De nouveau, la focalisation sur un objet précis joue son rôle et je perds la notion du temps et du lieu. Puis à un moment, les liens se font moins présents sans vraiment savoir comment ni pourquoi.
Le monde me revient dans toute la laideur des caves, que je préfère continuer de fermer les yeux pour mieux continuer de profiter.
Une voix fuse en référence au SM sortie tout droit d'un individu trop enivré et trop connu de moi pour qu'une parole aimable ne m'échappe. N. termine de me détacher, la bulle s'efface progressivement et la réalité prend corps.

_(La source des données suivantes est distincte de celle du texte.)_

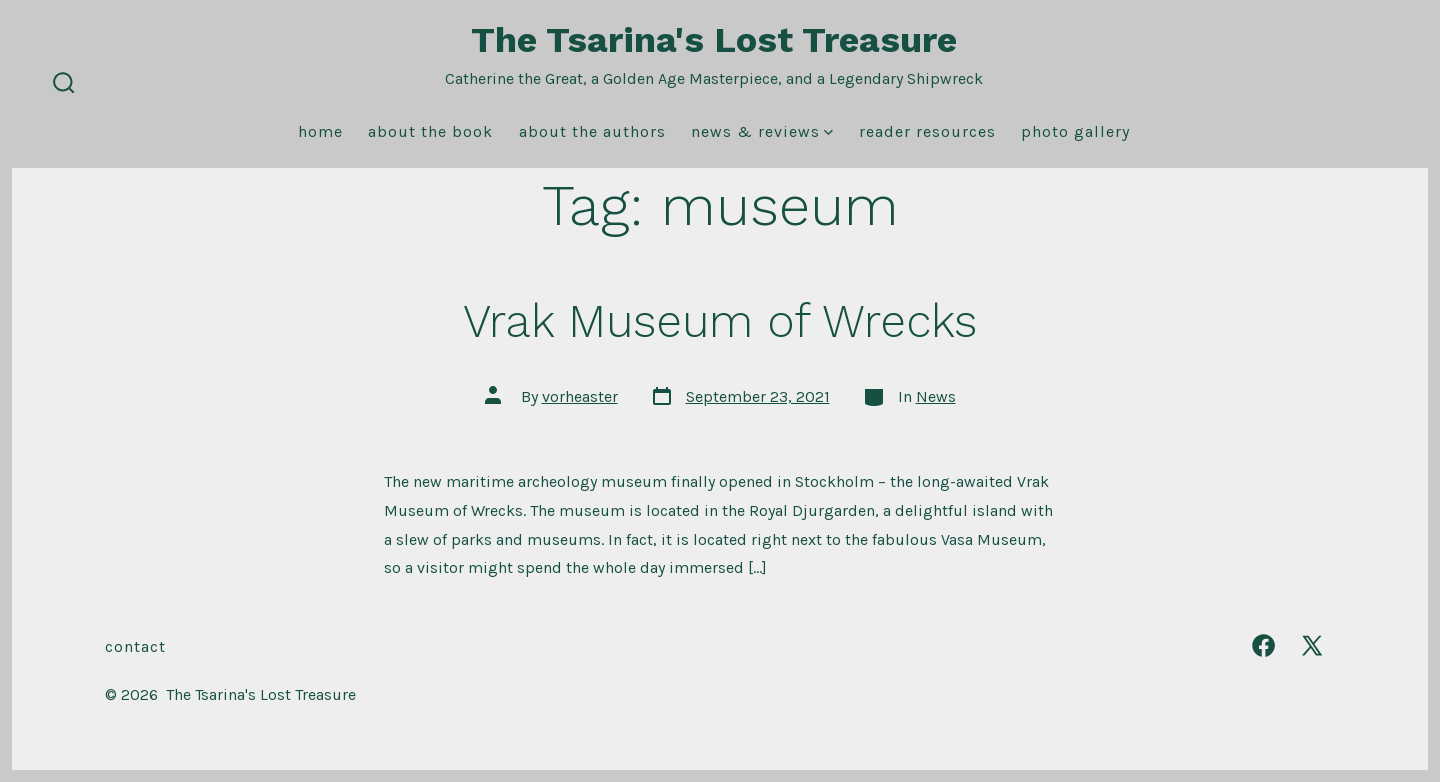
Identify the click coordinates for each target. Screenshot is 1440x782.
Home (320, 131)
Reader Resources (927, 131)
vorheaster (580, 396)
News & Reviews (762, 131)
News (936, 396)
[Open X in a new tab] (1312, 645)
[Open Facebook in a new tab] (1263, 645)
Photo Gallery (1075, 131)
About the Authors (592, 131)
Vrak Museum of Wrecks (720, 321)
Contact (135, 646)
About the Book (430, 131)
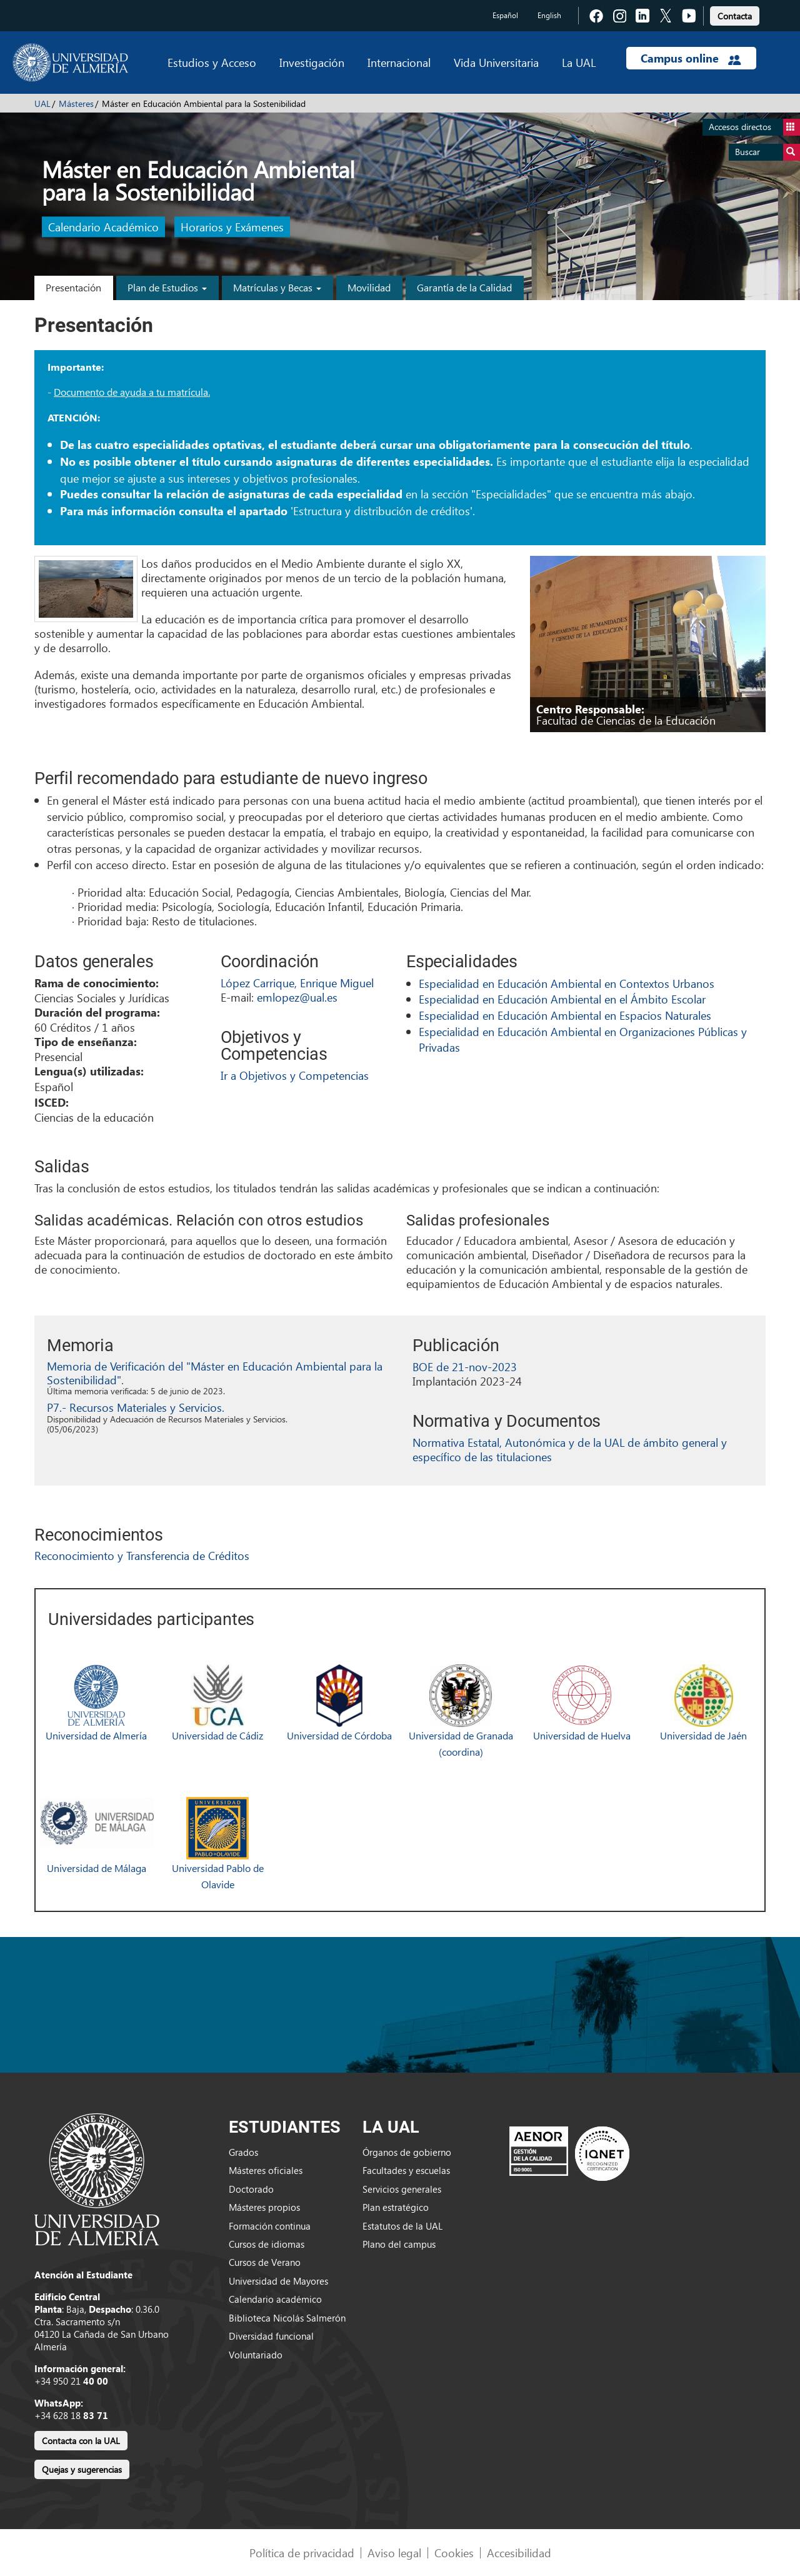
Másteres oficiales (265, 2170)
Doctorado (251, 2189)
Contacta (735, 16)
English (549, 15)
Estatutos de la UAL (402, 2226)
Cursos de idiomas (266, 2244)
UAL (42, 103)
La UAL (579, 62)
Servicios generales (401, 2189)
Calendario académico (275, 2299)
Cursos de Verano (265, 2262)
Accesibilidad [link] (519, 2552)
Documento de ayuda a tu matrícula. (132, 391)
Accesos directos (754, 127)
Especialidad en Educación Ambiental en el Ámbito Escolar (562, 999)
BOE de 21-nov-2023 (464, 1366)
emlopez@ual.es (297, 997)
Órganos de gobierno (406, 2152)
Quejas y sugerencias (82, 2469)
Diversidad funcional (271, 2336)
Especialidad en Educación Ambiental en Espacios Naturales (565, 1015)
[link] (734, 14)
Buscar (767, 152)
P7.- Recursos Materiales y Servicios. (135, 1407)
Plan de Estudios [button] (167, 287)
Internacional (399, 62)
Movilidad (369, 287)
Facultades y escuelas (406, 2170)
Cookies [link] (454, 2552)
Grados (243, 2152)
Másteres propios (264, 2207)
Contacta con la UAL (81, 2441)
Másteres (76, 103)
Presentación (73, 287)
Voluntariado (255, 2354)
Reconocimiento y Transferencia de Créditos (141, 1555)
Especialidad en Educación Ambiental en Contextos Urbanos (566, 983)
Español (505, 15)
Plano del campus (399, 2244)
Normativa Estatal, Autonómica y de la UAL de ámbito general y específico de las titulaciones (569, 1449)
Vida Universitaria (496, 62)
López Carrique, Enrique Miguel (297, 982)
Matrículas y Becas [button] (277, 287)
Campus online (691, 58)
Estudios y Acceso (212, 62)
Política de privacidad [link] (301, 2552)
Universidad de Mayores (278, 2281)
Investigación (311, 62)
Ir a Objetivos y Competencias (295, 1075)
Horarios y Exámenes (232, 227)
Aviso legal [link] (394, 2552)
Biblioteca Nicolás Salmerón (287, 2318)
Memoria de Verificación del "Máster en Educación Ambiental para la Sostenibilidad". (214, 1372)
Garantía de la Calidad (464, 287)
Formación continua (270, 2226)
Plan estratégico (395, 2207)
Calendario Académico (103, 227)
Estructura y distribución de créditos (381, 510)
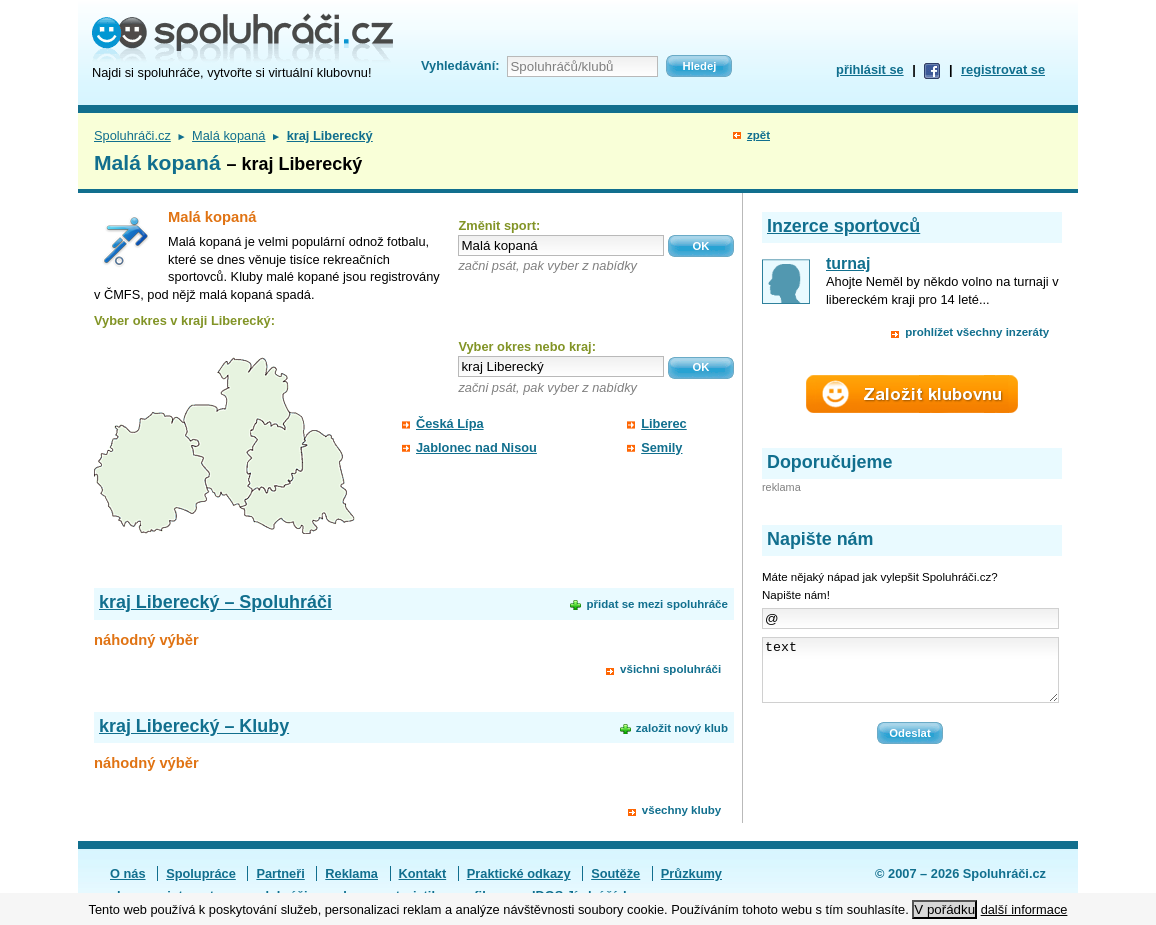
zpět (758, 135)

Et je n'en apprécie que plus fort la sorte de magie qu'il y a entre lui et moi pour avoir réussi à faire abstraction de tout ce bruit, cette foule, ces flash.

La soirée se poursuit, des paroles se volent encore, comme un petit chemin vers l'autre qui se construit. Et N. s'en va. Je le raccompagne.
J'aimerais lui dire que j'aimerais le revoir mais je ne dis rien, sa vie est assez compliquée comme ça et quelque part, je pense qu'il le sait.
 Et si il est un enseignement à tirer de cette expérience, c'est cette évidence que je crois que N. avait déjà essayé de me faire passer.
A savoir que nos jeux de cordes auraient maintenant besoin d'une intimité qu'un lieu public même adapté ne peut plus leur offrir.